Autistic children will show a deficit in social learning such that they don't engage in those reciprocal moments with their caregiver...that is, they tend not to be inclined to share their joys with others or to make eye contact and recognize the emotions of people around them. It must be difficult for the parents of autistic children in that they don't receive loving, reciprocal feedback from the child. It can come with practice and learning, but those parents are initially fueled by love for a being they've created; filled with dedication but pained by the dearth of connection.
So it is with my rats, sometimes. They were lab rats (an amusing choice for a psych major, I thought) and weren't socialized well as pups. Getting them used to me has felt like a chore much of the time, and I've felt guilty for that. You get angry at them. Like when one hides under a dresser for a full twelve hours until you have to force it out by prodding it with whatever object you can find.

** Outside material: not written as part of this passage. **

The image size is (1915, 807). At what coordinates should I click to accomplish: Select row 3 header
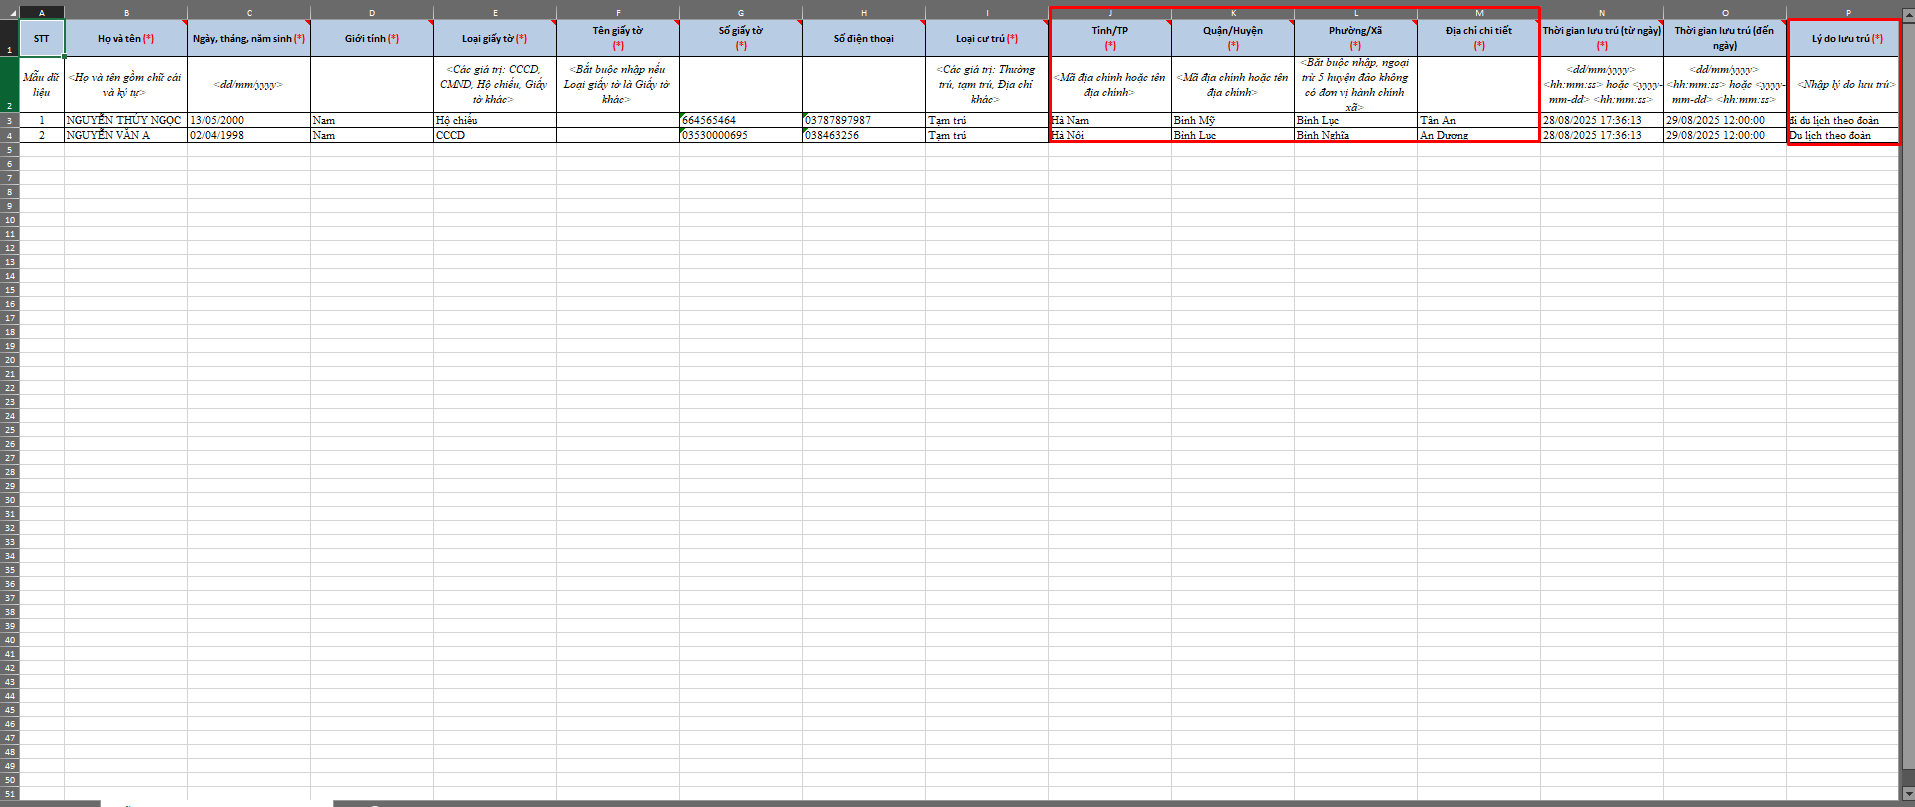pyautogui.click(x=9, y=120)
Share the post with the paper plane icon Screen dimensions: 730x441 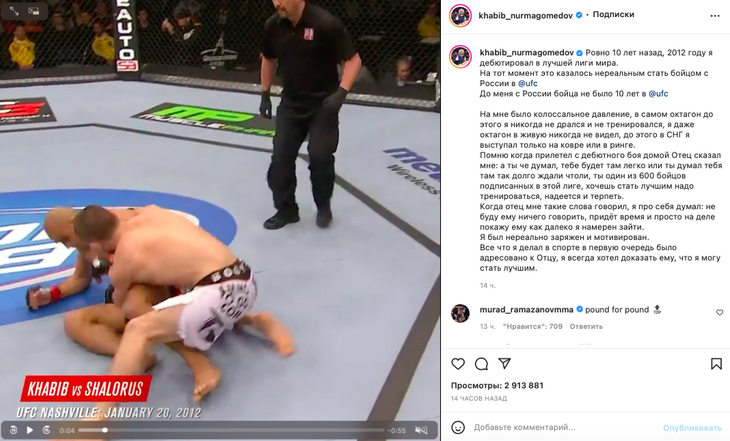(505, 363)
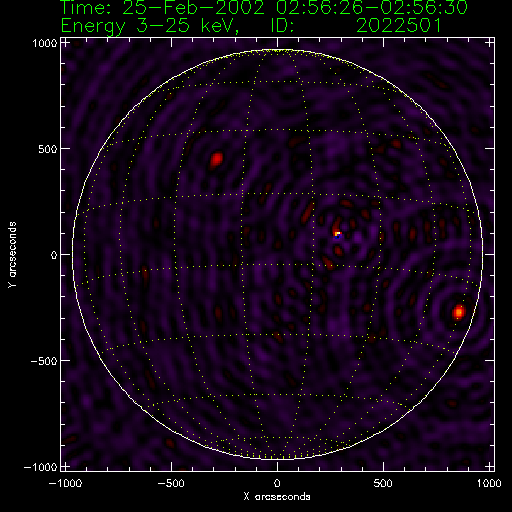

Since autism is a spectral disorder, different levels of functioning and different areas of impairment manifest for each child. The literature strongly suggests that initial levels of impairment play a large role in how much progress can be made. From the beginning, it was clear that Finkle was a more curious and adventurous rat. Einhorn (aptly named, with its linguistic approximation to Eeyore) tended to be less active and more fearful. Finkle has made a lot more progress since October 30th when I first got them, and frankly, I'm not sure I have the patience to do the things that will push Einhorn toward comfort. An active person like myself has difficultly sitting in one place, hands still as winter trees, waiting for a rodent's natural curiosity to override its fear. We're talking up to an hour of loving persistence when I have homework to do and finals to study for. Add to that the depressive's fear that when I slow down, I stop.
And yet, they're my beautifuls. They're my obligation and my annoying reason for taking action each day. Those tiny paws...they rest on your index finger while they survey the array of thoughtfully chosen munchables arranged in your hand. They let you see their faces while they scan the terrain for danger, heads weaving side to side like they've developed some kind of neurological disorder. Fuck the rats. And they're mine. And they reject me. And I'm their world now.